▸ ACTIVITY
From the line with "You are a computer-use" to the end of the data below, restate each line word for word, both ends included, without the pictures.

▸ DATASET CONTENT

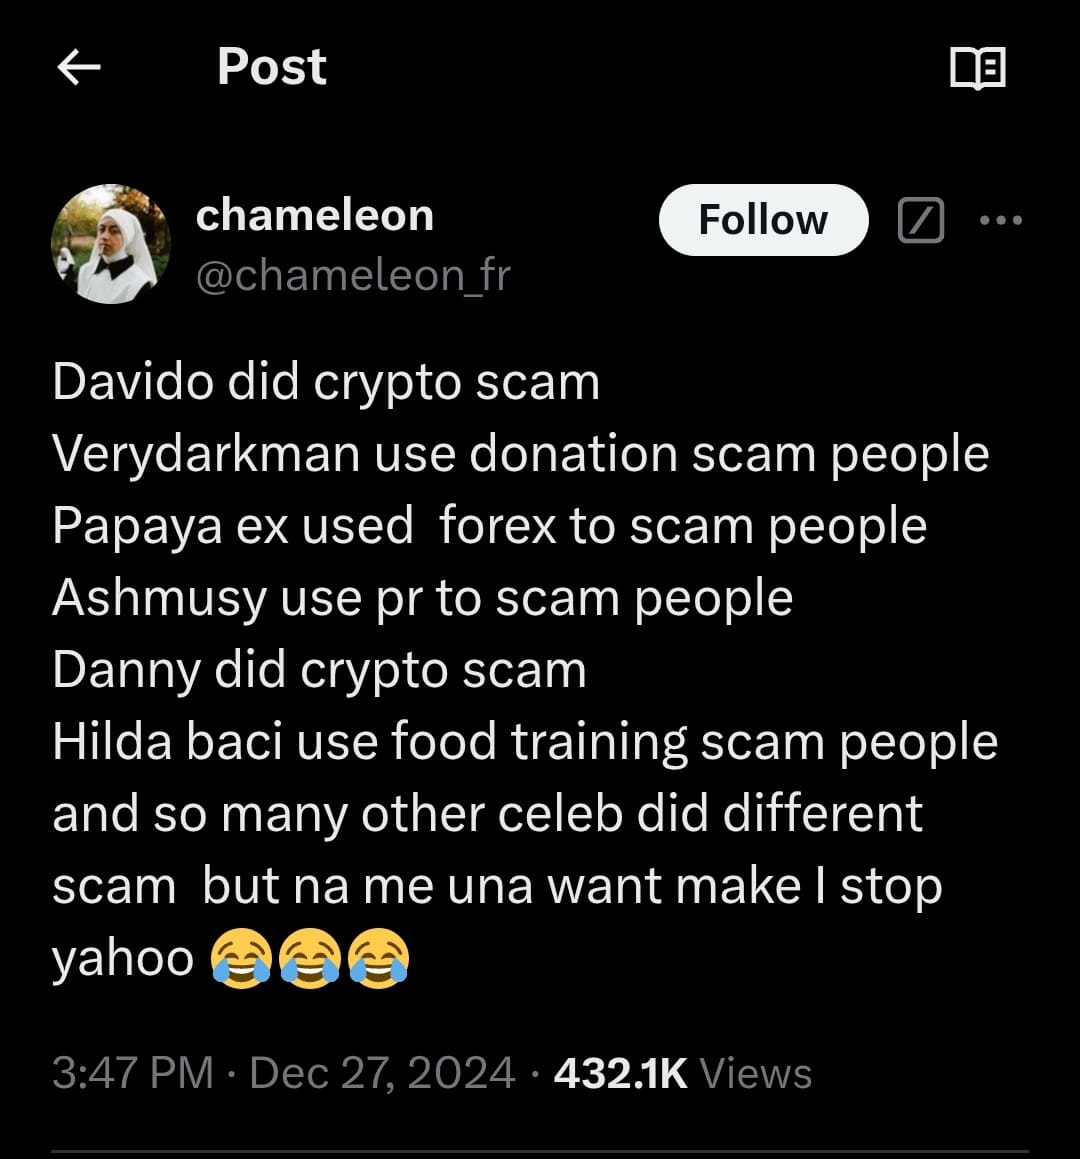Follow the chameleon account
The image size is (1080, 1159).
point(763,220)
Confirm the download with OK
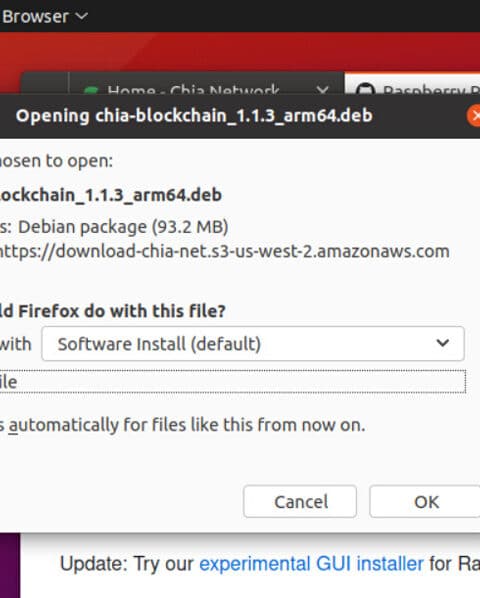Image resolution: width=480 pixels, height=598 pixels. 425,502
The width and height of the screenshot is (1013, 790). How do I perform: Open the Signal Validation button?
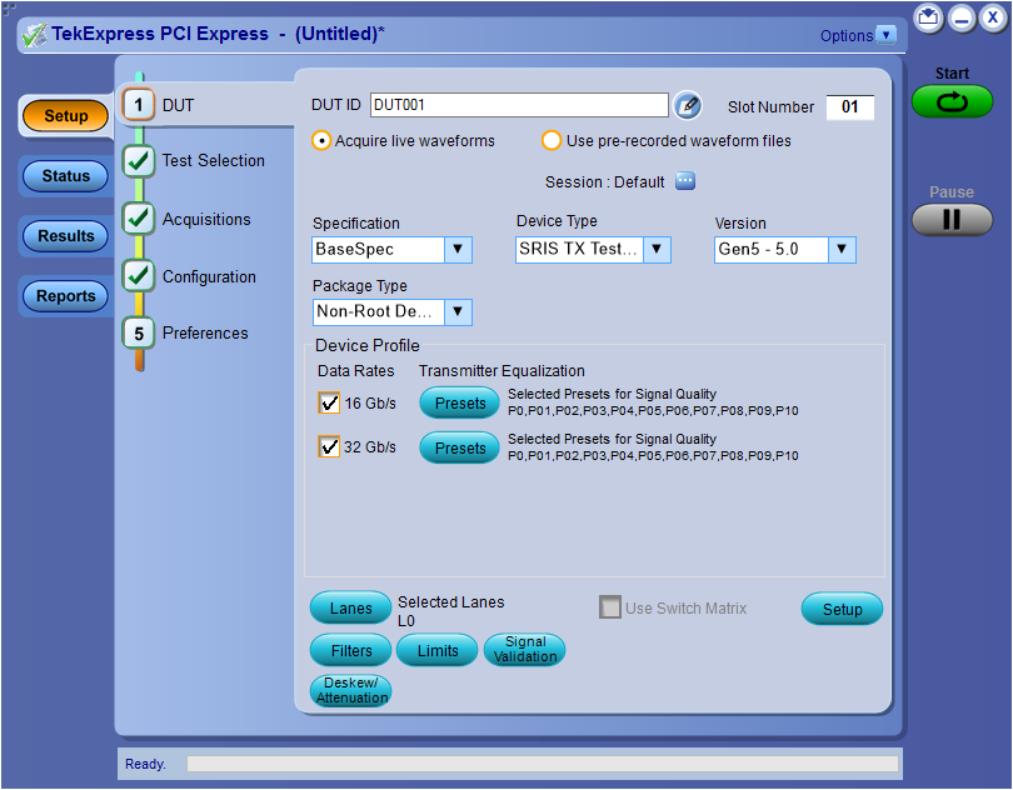tap(526, 650)
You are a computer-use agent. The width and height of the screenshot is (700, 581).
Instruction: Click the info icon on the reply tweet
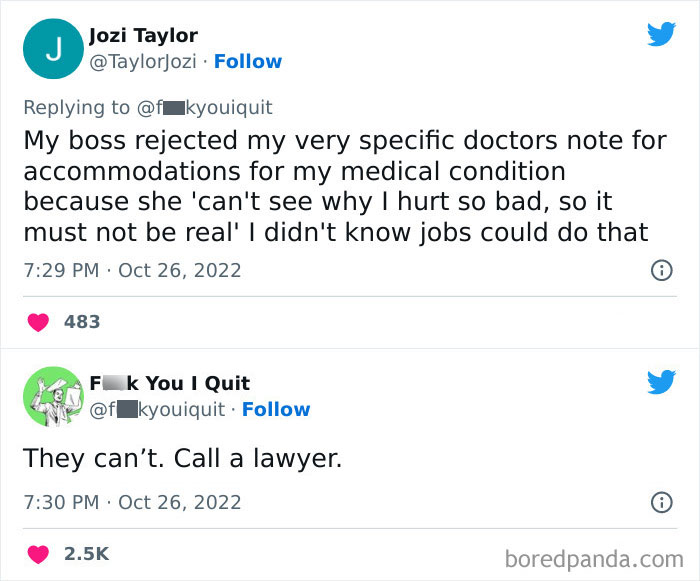click(661, 502)
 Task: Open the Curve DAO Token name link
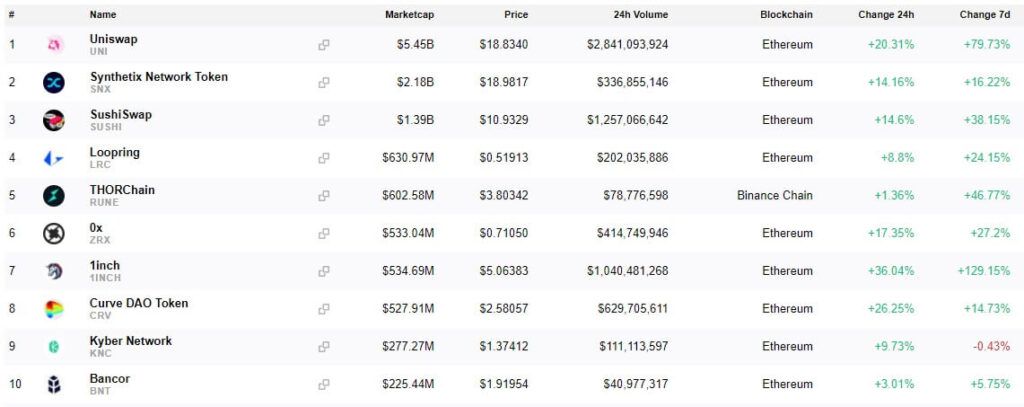139,303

▸ ANSWER TO THE EXERCISE
You are a computer-use agent. The width and height of the screenshot is (700, 581).
Instruction: Click the info icon on the reply tweet
click(661, 502)
 Task: Open the Curve DAO Token name link
139,303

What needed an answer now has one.